Entre-temps, deux études menées sur des patient·es atteint·es de mélanome métastatique qui ne répondaient pas (ou plus) aux ICI traditionnels ont montré qu’il était possible de sensibiliser à nouveau le système immunitaire par transplantation d’un microbiote de patient·e ayant obtenu une bonne réponse au traitement. Une étude encore plus récente n’a pas eu recours à des donneur·ses ayant obtenu une bonne réponse, mais à des donneur·ses jeunes et en bonne santé. Comme dans les deux autres études, une réponse objective (CR/PR) a été obtenue chez jusqu’à 65% des patient·es n’ayant pas répondu (ou ne répondant plus) aux immunothérapies.17–19
L’Université de médecine de Vienne mène une étude prometteuse sur la TMF chez des patient·es atteint·es de carcinome hépatocellulaire (CHC) à l’Hôpital général (AKH) de Vienne. Les premières analyses montrent des résultats similaires à ceux des patient·es atteint·es de mélanome, ce qui suggère que la TMF pourrait être bénéfique non seulement pour le cancer de la peau, mais aussi pour d’autres cancers.
Perspectives
Bien que les résultats soient prometteurs jusqu’à présent, il reste encore de nombreux défis à relever pour que la TMF puisse être utilisée comme traitement adjuvant de routine à l’immunothérapie ou dans les autres indications mentionnées ci-dessus. L’un des principaux problèmes est d’identifier les bonnes combinaisons donneur·ses/receveur·ses afin de maximiser le succès de la transplantation. En outre, les effets à long terme de la TMF sur le système immunitaire et le microbiote doivent être étudiés de manière approfondie.
Un autre défi important est la standardisation de la TMF. Le microbiote étant très différent d’une personne à l’autre, il pourrait être nécessaire d’utiliser des communautés bactériennes bien définies plutôt que de recourir à des transplantations de microbiote fécal traditionnelles. La recherche sur le microbiote synthétique, dans lequel des microbes spécifiques sont utilisés de manière ciblée comme agents thérapeutiques, pourrait permettre de remédier à cette situation. La combinaison de la TMF et de l’immunothérapie a le potentiel d’améliorer considérablement le traitement des patient·es atteint·es de cancer, en particulier ceux·elles qui ne répondent plus aux traitements actuels.
À l’avenir, la TMF pourrait faire partie intégrante des approches thérapeutiques individuelles, dans lesquelles le microbiote des patient·es est modifié de manière ciblée afin de maximiser le succès du traitement. Cela pourrait non seulement augmenter l’efficacité du traitement, mais aussi réduire les effets secondaires en permettant au système immunitaire de lutter plus efficacement contre la tumeur.

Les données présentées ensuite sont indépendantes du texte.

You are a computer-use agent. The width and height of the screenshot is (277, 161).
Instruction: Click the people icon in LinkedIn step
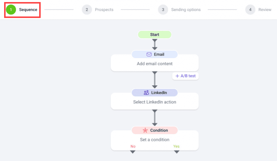146,93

Les recherches futures visent également à mieux comprendre les facteurs déterminants du succès d’une TMF. Il convient de prendre en compte non seulement la prise de greffe, c’est-à-dire l’augmentation du microbiote du donneur/de la donneuse, mais aussi le profil fonctionnel comme facteurs. Un autre objectif est de définir des critères de concordance et de procéder à des ajustements du régime alimentaire en parallèle.